The story involves a young Japanese boy named Atari (Koyu Rankin), orphan of the devious Mayor Kobayashi (voiced by Kunichi Nomura, who co-wrote the script with Anderson, Roman Coppola, and Jason Schwartzman) who travels to "trash island" in order to rescue his banished dog, Spots (Liev Schreiber). A band of scraggly canines led by their cranky leader, Chief (Bryan Cranston) eventually decide to help Atari locate his missing pet, and what follows is a madcap buddy adventure riffing on Hollywood musicals, crime capers, and Akira Kurowsawa. To that end, Anderson homages entire shots/motifs here while mixing in music cues from The Seventh Samurai, and even includes a major shoutout to Ikiru with a prominent character's name. True to form, there's also plenty of Anderson banter between the dogs from an A-list voice cast including Edward Norton, Bill Murray, Bob Balaban, and Jeff Goldblum.
Of course, the real draw here is the unbelievable visuals; from the stylized retro-futuristic Japan to the grungy decor of trash island. The herky-jerky movement of the dogs gives the film a spastic quality. Every fiber, hair, and swath of cotton smoke is intricately detailed. The score by Alexandre Desplat uses Japanese tribal rhythms to create a sense of unhinged energy. Droll quips give way to anecdotal detours packed with visual puns and gags; including manga-style frames, anime-style animation, and expository paintings. The film is simply bursting with invention; perhaps too much at times, which threatens to drown out the very simple story of a boy searching for his dog.
Then there's the issue of a white man's fantasy vision of Japan, which could rustle some sensibilities. There's an unabashed kitsch factor here, with Anderson throwing in stereotypical signifiers like Sumo wrestling, sushi, Kabuki theater, and taiko drumming. Clearly executed with great affection, Anderson's nods to figures like Kurosawa and Japanese artist Katsushika Hokusai may have the unintended effect of white privilege; especially considering multiple mushroom-cloud gags and invocations of military corruption. An artist has the right to imagine whatever version of culture they desire, and Anderson's alternate universe is certainly dense with pastiche. However, the film's real issues have little to do with the fact that the Japanese character's words are never subtitled, but rather, that this is the rare Anderson film lacking truly memorable characters.

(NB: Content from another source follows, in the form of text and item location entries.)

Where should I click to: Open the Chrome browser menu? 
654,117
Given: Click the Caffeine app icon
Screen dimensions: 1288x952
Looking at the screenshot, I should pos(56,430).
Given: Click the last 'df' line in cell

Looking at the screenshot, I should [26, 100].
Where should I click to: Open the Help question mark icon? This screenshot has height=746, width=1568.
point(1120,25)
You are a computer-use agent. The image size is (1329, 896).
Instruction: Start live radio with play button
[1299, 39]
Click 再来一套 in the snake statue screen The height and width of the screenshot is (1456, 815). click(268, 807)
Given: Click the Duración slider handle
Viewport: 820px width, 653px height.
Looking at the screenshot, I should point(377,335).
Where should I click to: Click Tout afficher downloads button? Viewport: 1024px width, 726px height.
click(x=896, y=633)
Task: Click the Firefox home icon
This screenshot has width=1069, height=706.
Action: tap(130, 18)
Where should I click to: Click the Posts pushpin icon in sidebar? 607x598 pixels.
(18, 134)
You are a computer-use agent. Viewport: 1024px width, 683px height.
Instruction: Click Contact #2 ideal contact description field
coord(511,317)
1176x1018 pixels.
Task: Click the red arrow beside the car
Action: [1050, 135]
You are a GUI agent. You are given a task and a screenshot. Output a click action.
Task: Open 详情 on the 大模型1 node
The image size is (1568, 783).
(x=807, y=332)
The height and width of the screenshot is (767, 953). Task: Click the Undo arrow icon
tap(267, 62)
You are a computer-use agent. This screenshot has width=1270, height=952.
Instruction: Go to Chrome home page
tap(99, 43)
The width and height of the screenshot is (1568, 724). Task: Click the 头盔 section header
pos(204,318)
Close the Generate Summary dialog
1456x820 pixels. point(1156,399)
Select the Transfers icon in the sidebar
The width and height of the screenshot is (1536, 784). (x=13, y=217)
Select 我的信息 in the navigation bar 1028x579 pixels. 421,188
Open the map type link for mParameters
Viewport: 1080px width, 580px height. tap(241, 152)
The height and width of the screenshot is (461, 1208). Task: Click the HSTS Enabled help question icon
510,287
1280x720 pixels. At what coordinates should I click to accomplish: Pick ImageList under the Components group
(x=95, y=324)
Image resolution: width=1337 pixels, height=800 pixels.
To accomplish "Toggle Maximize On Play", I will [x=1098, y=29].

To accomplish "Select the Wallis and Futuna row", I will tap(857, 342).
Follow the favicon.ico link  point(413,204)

Isle of Dogs is like watching a talented toy-maker wind up his latest creation and then let it go sputtering into a beautifully designed trash heap. From scene to scene, moment to moment, there's unlikely a more meticulously structured and ingeniously choreographed film to be witnessed all year. The themes of devotion and love (between boy and dog/dog and dog) forming a utopian shield against the dangers of authoritarianism is certainly here, as is the idea of standing up to dangerous ideology; (unwisely portrayed by an American foreign exchange student protester voiced by Greta Gerwig). Mostly, though, Anderson's sheer joy in the act of creation makes Isle of Dogs brain-breaking in a way unrivaled by animated children's fare. Hell, this isn't even a children's film. It's a Wes Anderson film; every deadpan, demented, whimsical, matted mutt frame.